You can balls of chalk at the hardware store to trace anything with. Once you have fitted the grips use the tip off a stick of chalk to mark your holes. I am not real bright at figuring but I can mark almost anything with chalk.

April 5, 2013, 05:11 PM
I've been working on a set of grips for my Virginian Dragoon (I believe it's not quite the same size grip as a Super Blackhawk). Used the chalk method (which worked great on the shaping) somehow I goofed the hole for the pin by 1/32nd that leaves enough of a gap that I'll start a new set, now. Only tools I used were a jig/saber saw, orbital sander (a mouse would work well for the inner radius), a rasp, and the previously mentioned chalk. If someone didn't mind doing it by hand, a coping saw, rasp, and sanding block would be all that are really necessary.
If you have one nearby, lumber liquidators occasionally sells job ends, very inexpensively. They get a lot of fancy wood and since it's too small for a room it's usually well under $1/bf, most of it is thick enough for grips (the only negative is the finish can be a pain to remove).

April 5, 2013, 05:38 PM
I bought a pair of bicycle riders gloves at WAlmart. Works great in improving my grip on my Ruger colt .45. I have a set of stags on order from Sack Petersen. Been waiting since January for those.

Steve C
April 5, 2013, 05:41 PM
I put these old Sile rubber grips on my Ruger .41 mag BH. They allow me to hold on to the gun during recoil without the slipping of the standard grips. They also absorb recoil eliminating the pain from heavy loads.

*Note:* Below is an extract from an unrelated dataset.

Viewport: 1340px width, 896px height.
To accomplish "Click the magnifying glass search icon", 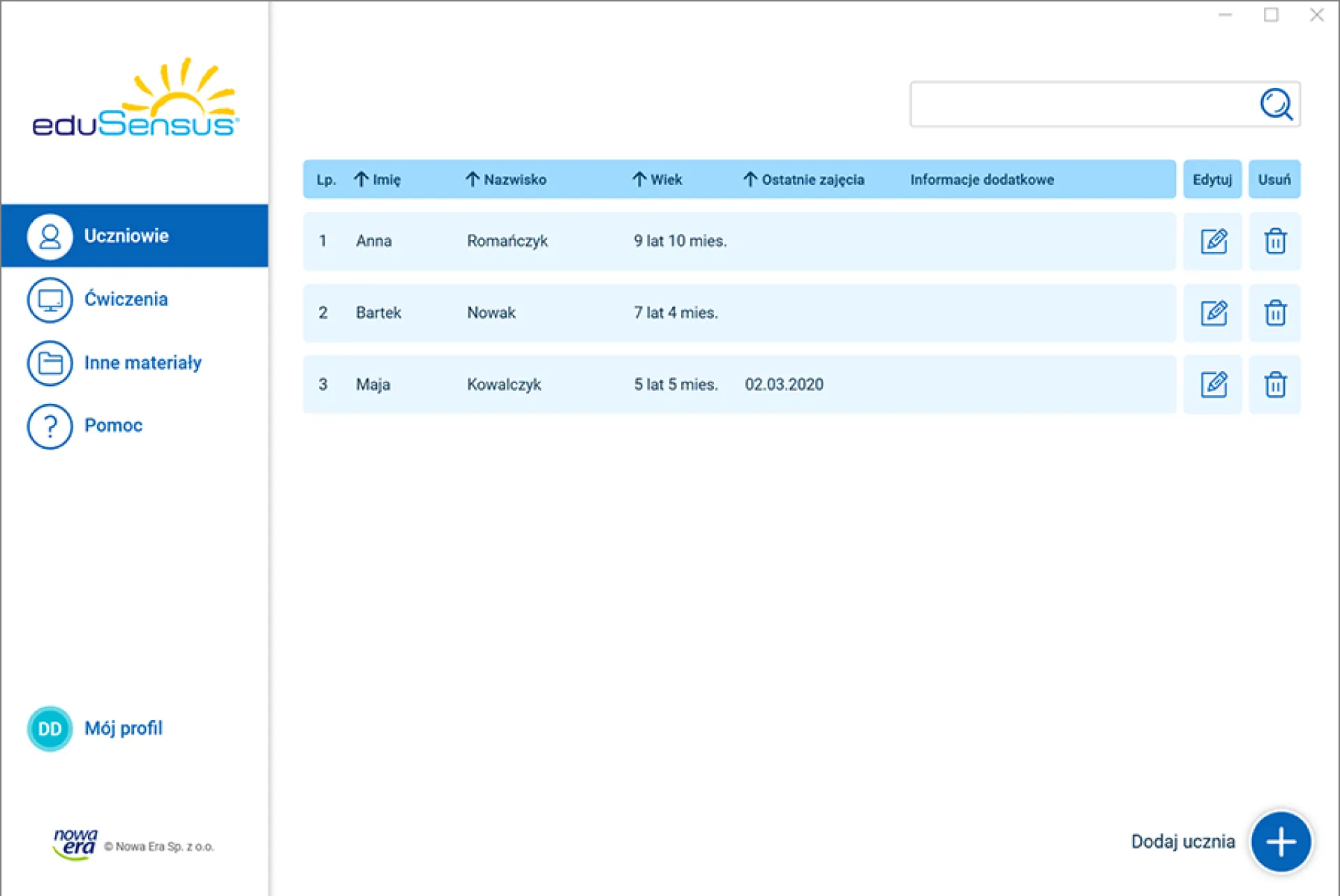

Sile is no longer made but the Pachmayer for the Blackhawk are pretty much the same.

Jim Figaniak
April 6, 2013, 11:41 AM
Check out the Altamont site,their grips are all laser cut & fit perfectly, besides that the finish is inmatched & priced right.

April 7, 2013, 03:00 AM
I went with lace wood on my largest thumper as I was advised it was pretty tough stuff yet still looked pretty nice.

One of my 475's wears black micarta which, again, is known to be tough stuff though lacking in beauty IMO.